Bill Wei, el coordinador del área jurídica del grupo de conservación de patrimonio artístico del ICOM-CC, opina que el "el tiempo de identificación de obras de arte mediante una etiqueta y un certificado legal está llegando a su fin". Las nuevas tecnologías podrían entrar de lleno en el mundo de la cultura mediante esta iniciativa internacional.

El prototipo desarrollado consiste en un sistema de identificación de la superficie de la obra mediante un análisis en el que no se realiza contacto físico con la pintura, con el objetivo de no producir ningún daño material.

Para ello se utiliza un microescáner situado en un brazo robótico, que realiza un perfil en 3D en un rango de nanómetros y micrómetros, denominado "Nanofocus Usurf Non-Contact 3D Profilometer". Mediante varios sensores confocales, que diferencias distintos tipos de escalas cromáticas, y con la ayuda de una cámara, esta herramienta destaca por su sencillez y rapidez a la hora de realizar el análisis a tiempo real de la obra.

El escáner funciona con la ayuda de un potente software para controlar el proceso de evaluación, medida de los niveles cromáticos y análisis de la superficie de los cuadros, para así mejorar los resultados obtenidos, tanto a nivel bidimensional como tridimensional.

Entre las ventajas que presenta este sistema, se encuentran su facilidad de uso, la identificación única y exclusiva de la obra y su funcionamiento en una escala microscópica (ya que la resolución es menor que el tamaño de una partícula de pigmento).

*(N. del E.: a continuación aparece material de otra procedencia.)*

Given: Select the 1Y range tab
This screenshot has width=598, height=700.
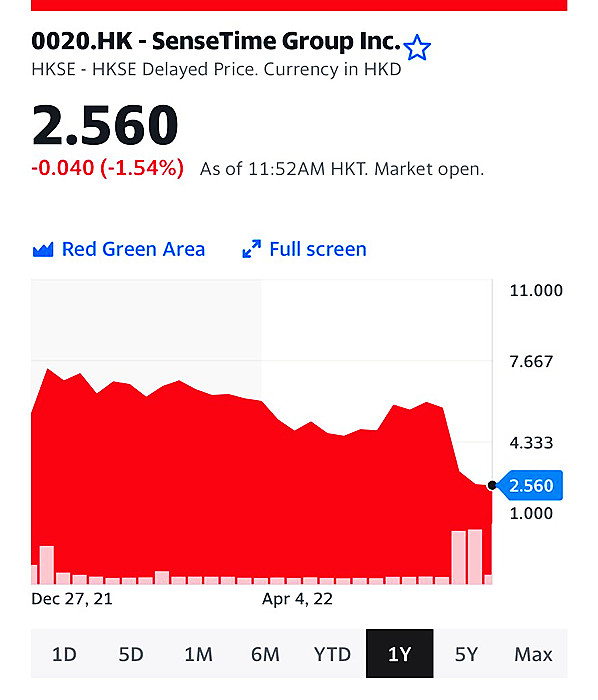Looking at the screenshot, I should 399,654.
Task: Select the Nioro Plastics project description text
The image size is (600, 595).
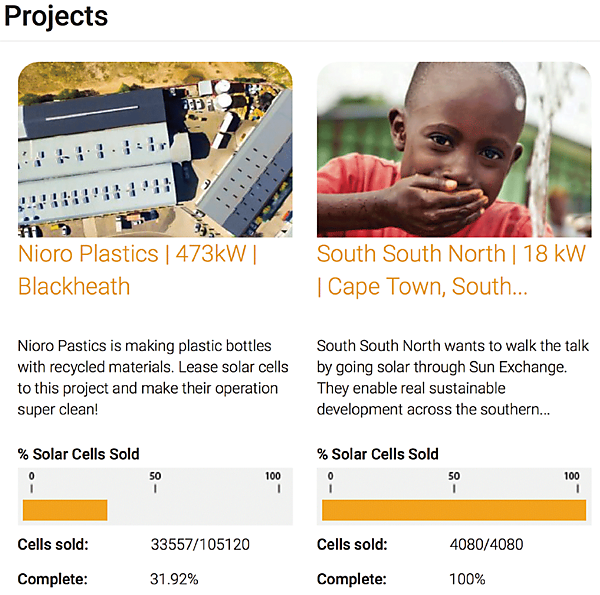Action: point(148,377)
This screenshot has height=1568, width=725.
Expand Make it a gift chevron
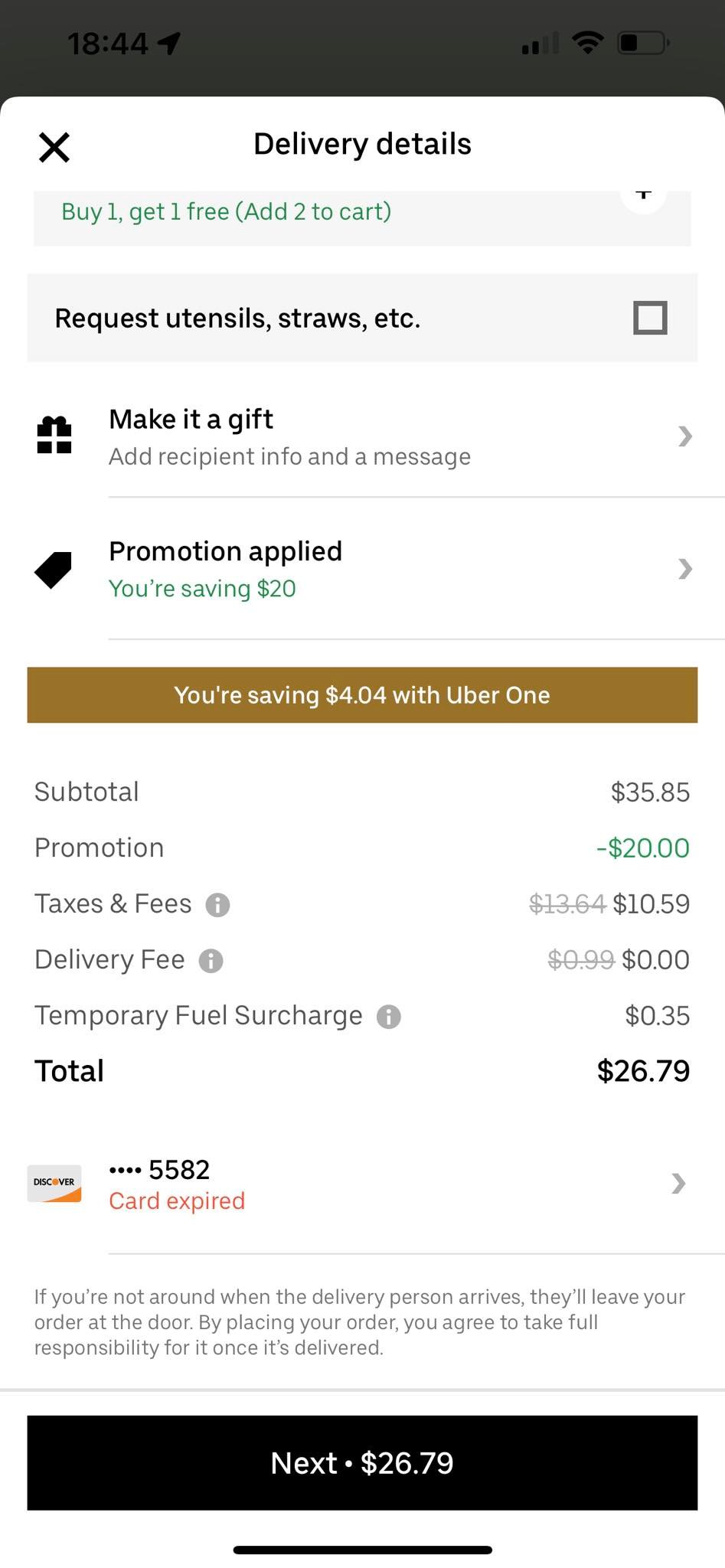coord(685,436)
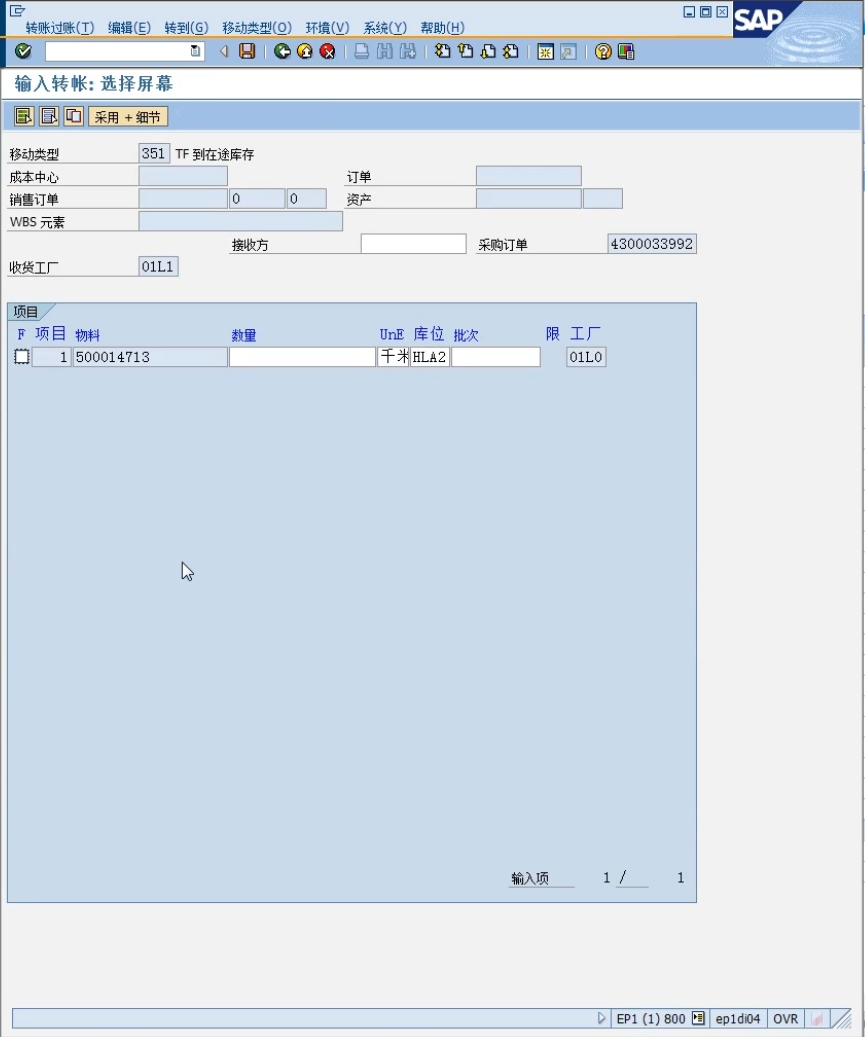Expand the status bar triangle arrow
Viewport: 865px width, 1037px height.
tap(601, 1019)

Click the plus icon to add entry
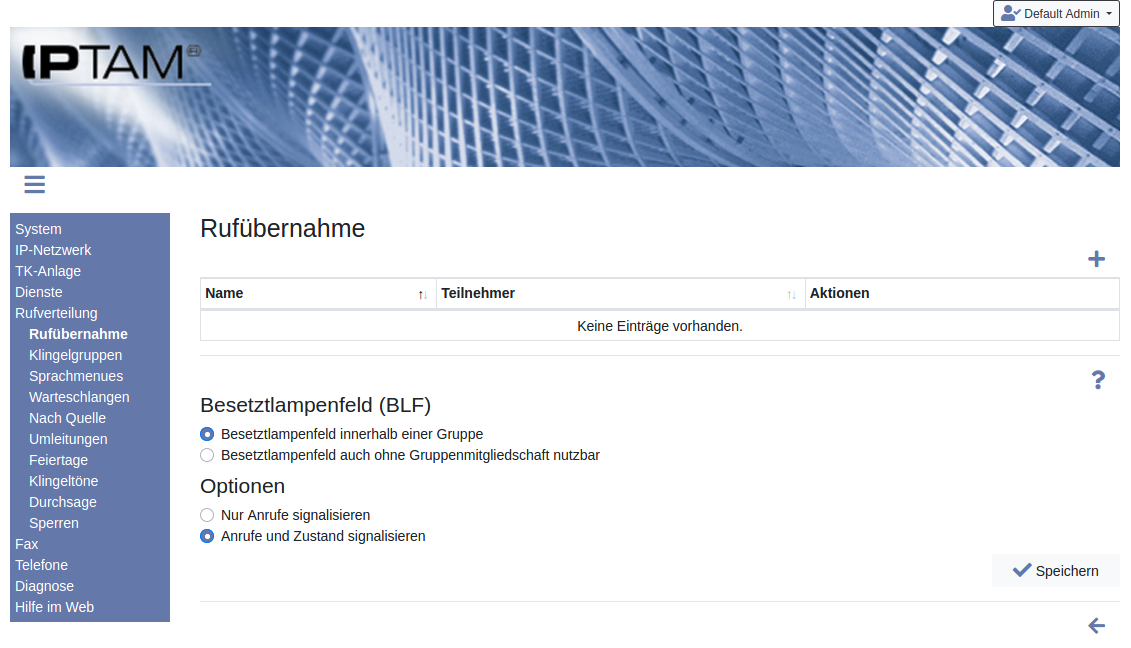(1096, 259)
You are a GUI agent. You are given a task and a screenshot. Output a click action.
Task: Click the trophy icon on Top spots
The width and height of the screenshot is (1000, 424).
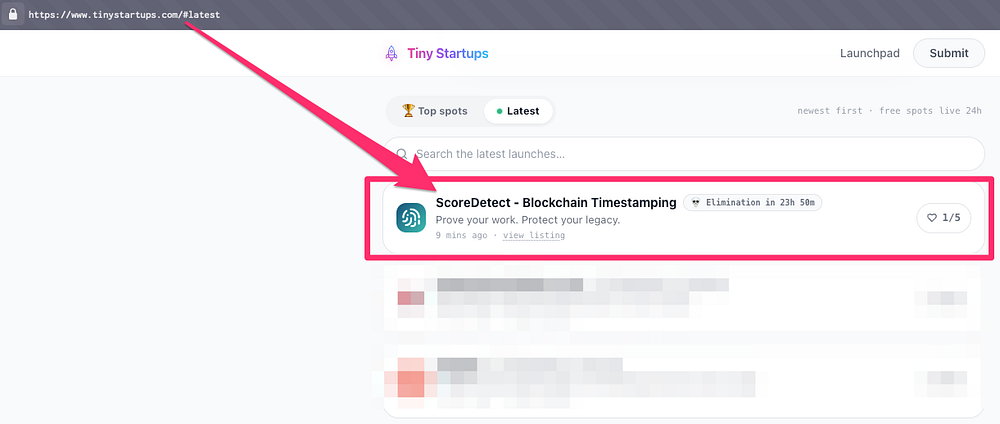pos(408,110)
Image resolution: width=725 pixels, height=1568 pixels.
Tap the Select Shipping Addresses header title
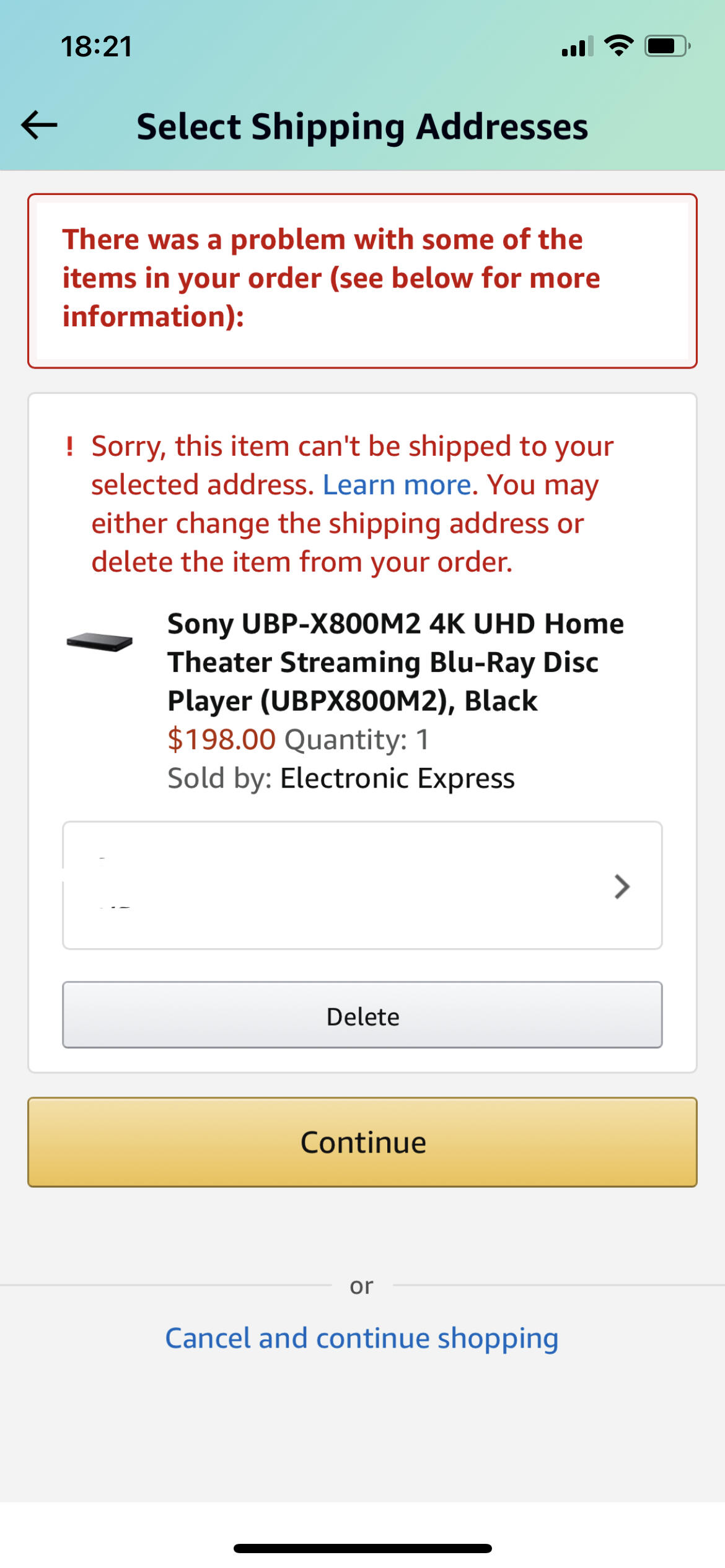(x=362, y=127)
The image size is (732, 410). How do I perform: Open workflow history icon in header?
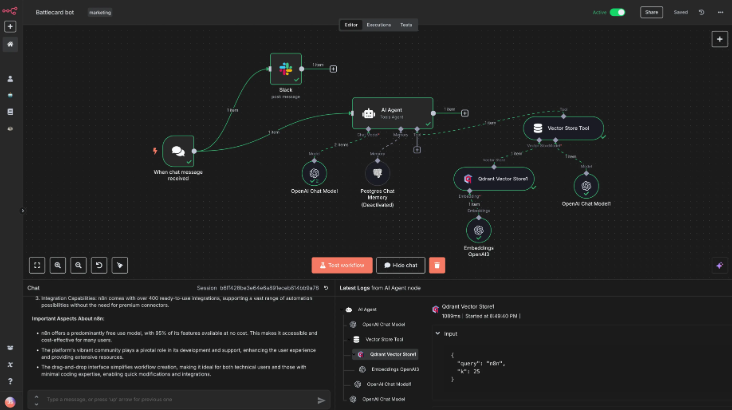(701, 12)
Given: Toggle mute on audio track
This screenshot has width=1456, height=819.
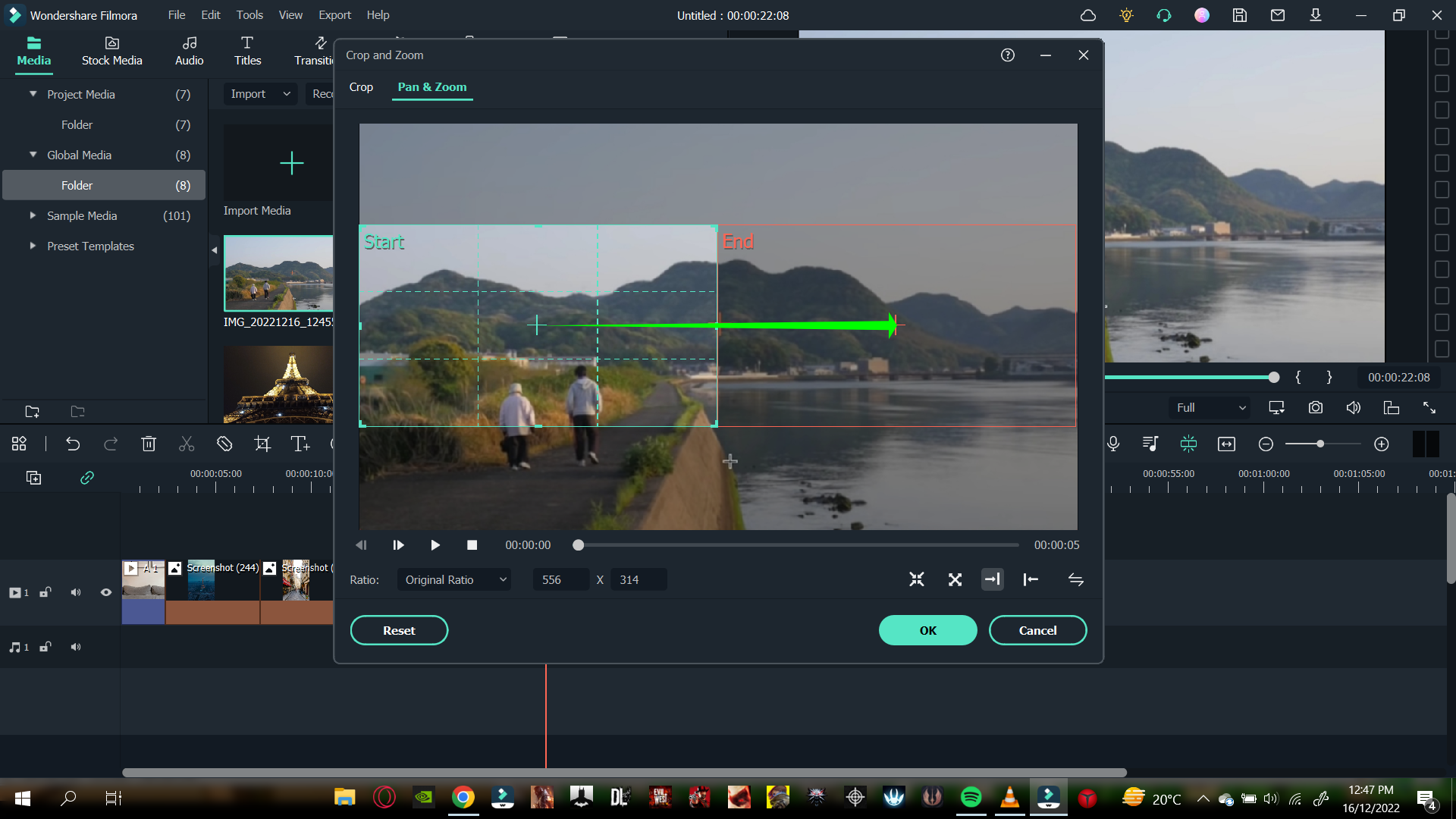Looking at the screenshot, I should coord(76,647).
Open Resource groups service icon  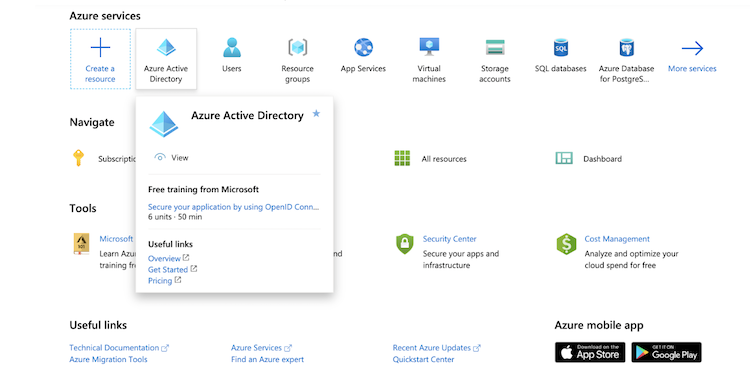click(x=298, y=47)
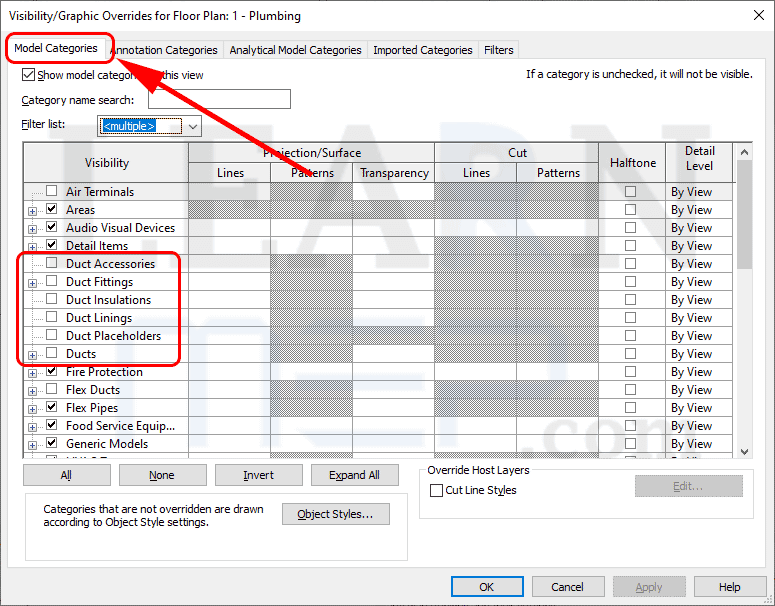Confirm the dialog with OK
Viewport: 775px width, 606px height.
[486, 587]
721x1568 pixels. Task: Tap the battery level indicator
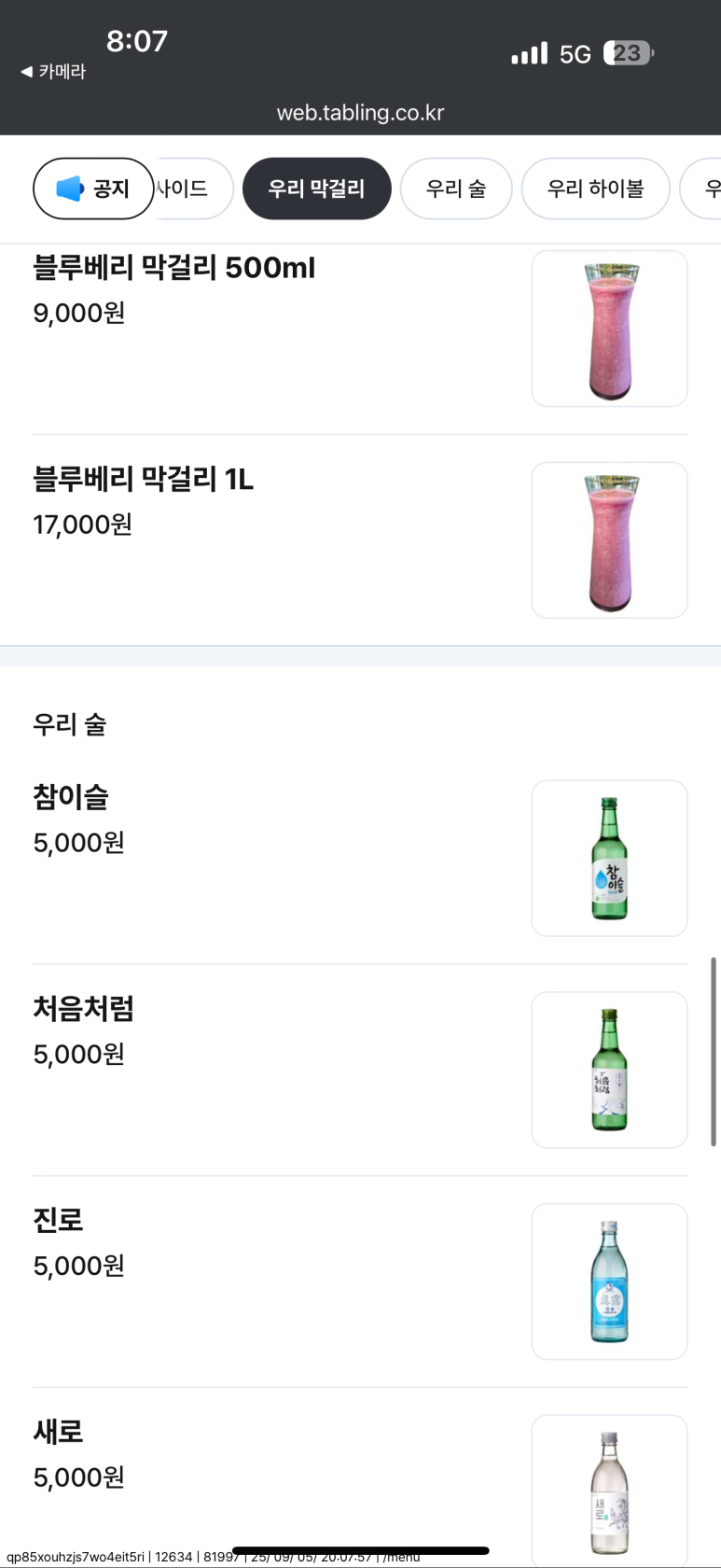tap(628, 53)
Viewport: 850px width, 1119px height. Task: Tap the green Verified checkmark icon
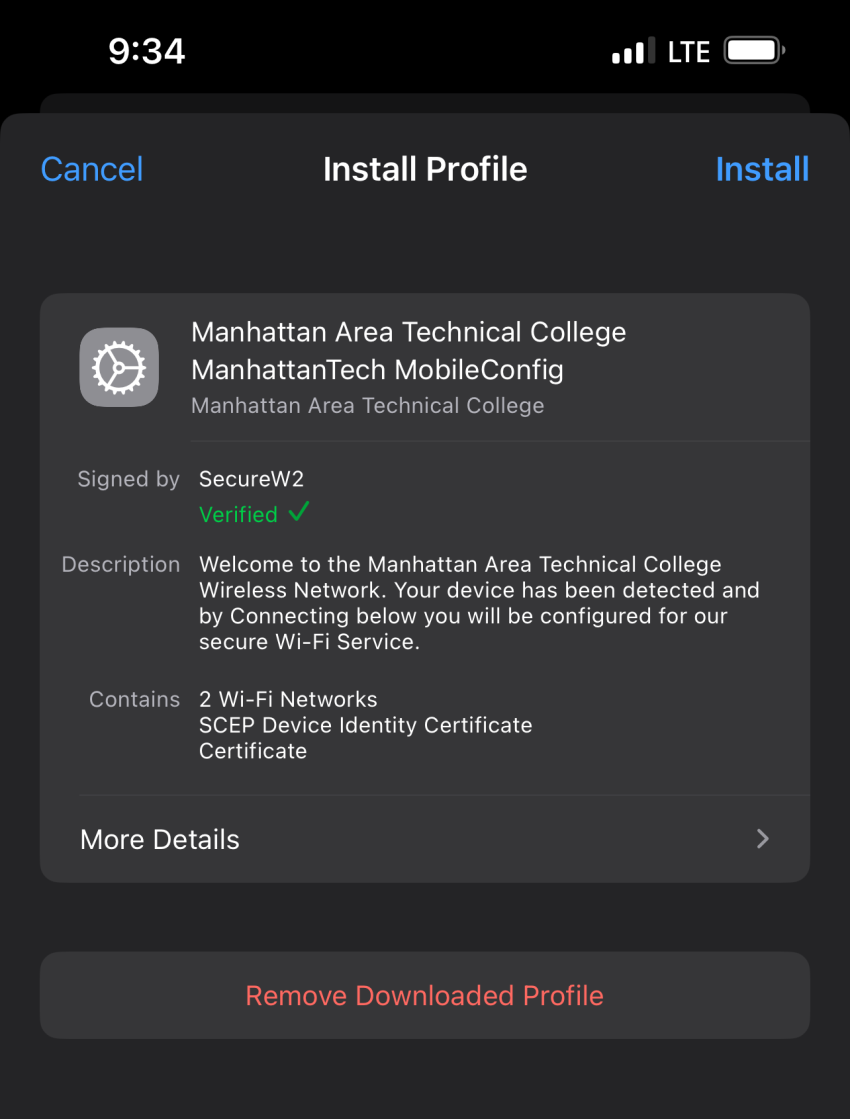(299, 512)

Los datos obtenidos a través del escaneado de las obras son después incorporados a una base de datos internacional, con el objetivo de identificar obras recuperadas y luchar contra el tráfico ilegal del patrimonio artístico.

FINGaRtPRINT aspira a ir más allá con su revolucionario sistema. En palabras de Wei, "la idea es adaptar este sistema también para el patrimonio arqueológico", para así evitar el robo y comercio de piezas históricas. Una nueva tecnología que garantizará la seguridad de las obras de arte y la lucha contra el tráfico ilegal de objetos de gran valor.